王様の背中

週末は春の早い匂いがするように、小春日和になる。
思わぬことに、先日おまけに作った「ほんの手帖」50号が
ディリースムース2で紹介していただき、リンクの数がうわっと
増えて知り、びっくりするやらうれしいことである。元町の黒木
書店の思い出話は、かなりあり林哲夫さんにおだてられたのも
あり、思いだすままエピソードを出してみようかなと思った。
黒木書店の中にあるガラスケースには豪華本が飾られているが、
とても手が出ないというか、こんな値付けして売れるんだろうか
と思うような高価なのがあった。内田百輭の本が面陳され箱と
並んであったのがすごい値段だった百万かそれ以上の極美の初版
の特装本の「王様の背中」だ。
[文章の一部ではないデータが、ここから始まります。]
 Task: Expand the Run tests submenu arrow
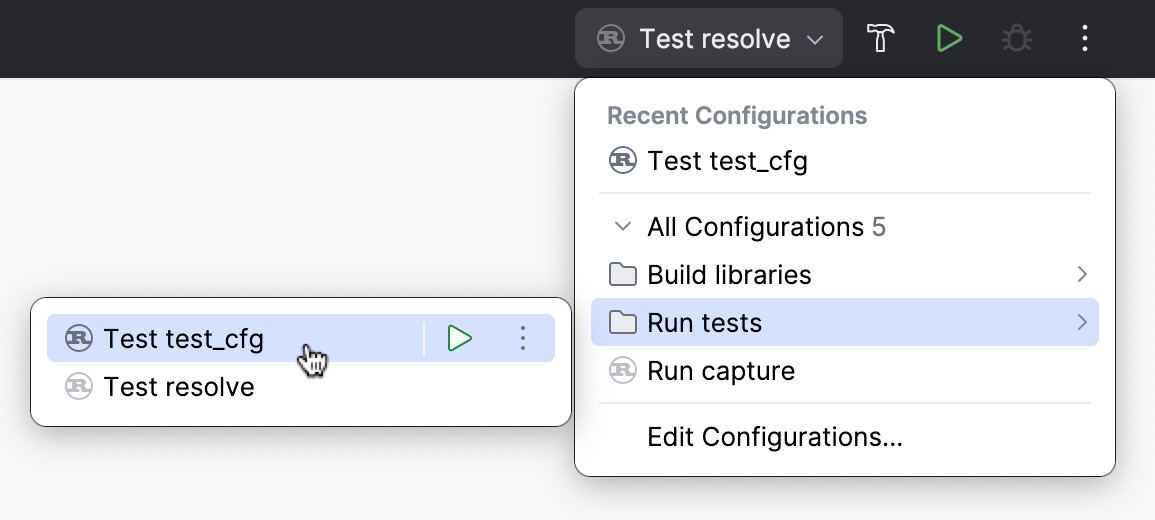pos(1081,323)
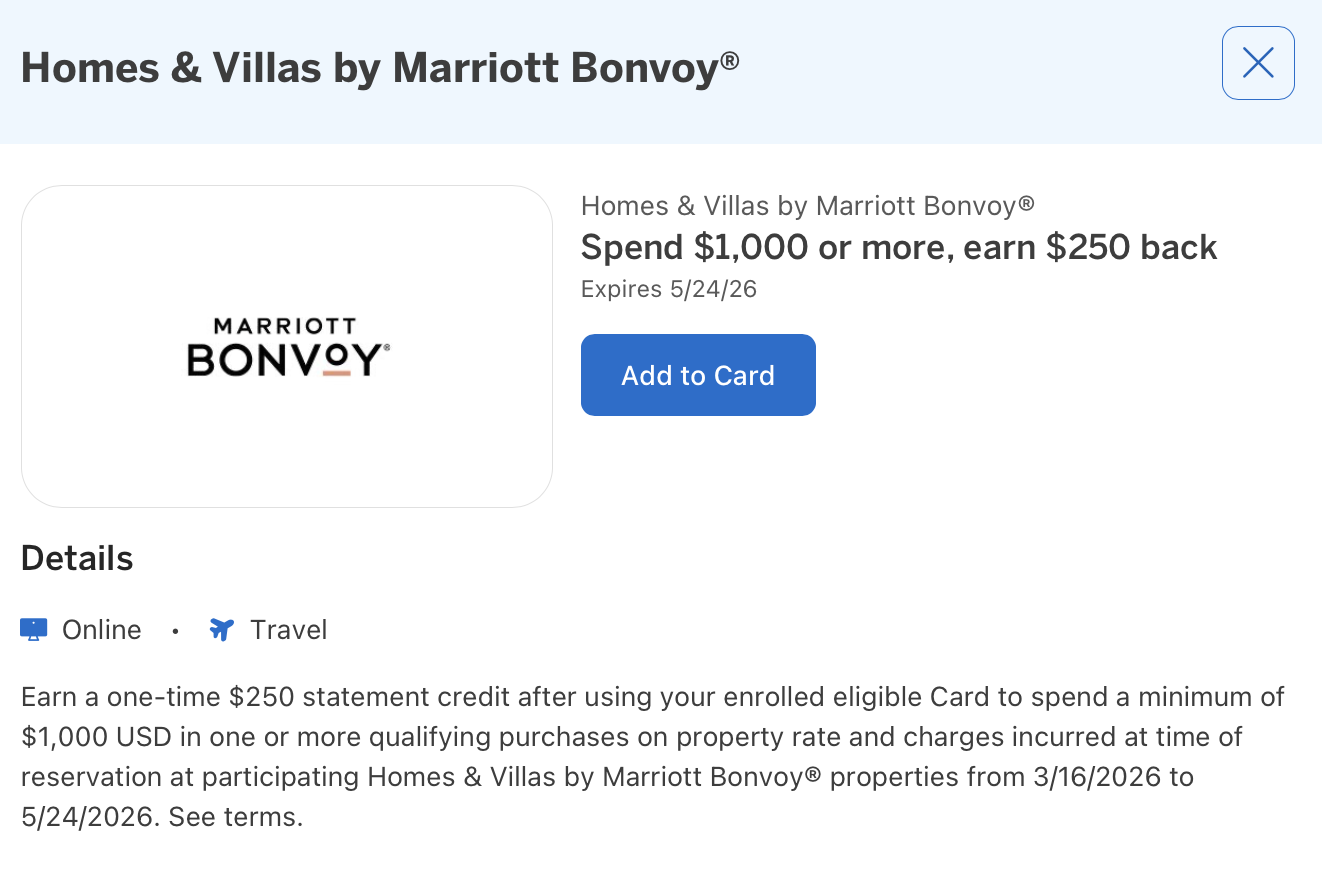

今も手に入らないていうか入れられ
ない。百輭の本の値を決めたのは黒木書店とも言われてたらしい
すごいねーしかし当時は、そんなことは知らず内田百輭の名と本
ぐらいは知ってた。
多分、機嫌が良かったんだろう黒木さんがガラスケースの鍵を開け
て、その本を出して手に持たせて見せてくれたことがある。買える
訳が無いのをわかって、その百万のきれいな本を恐る恐る手に持ち
ページを繰って見たが内容は覚えていない。戻したあとに、私が
「こんな高い本売れるんですか?」と聞くと黒木さんが「売るため
に売ってるんじゃない」と言われた。それがおかしくて、いつまで
も覚えている。おそらく、黒木さんの意地のようなものだったろう。
本を売りに来る知らない客を、あんたが要らない本はウチも要らんのや
と断るとも話していたな。人の好き嫌いの激しいとこがあり二度と
行かないという人も居ただろう。冷やかしお断りの小さな紙を本棚に
貼っていたり、随分横柄なと思う人も多かったのじゃ無いかいな。
そんな古本屋の頑固おやじは、今は知っている限りもう居ない。
幸い、気に入っていただけたらしく怒られたことは無い。手ぶらで
帰ったことも無く、何か一冊でも本を買って帰るようにしていた。
なんせ、冷やかしお断りだから。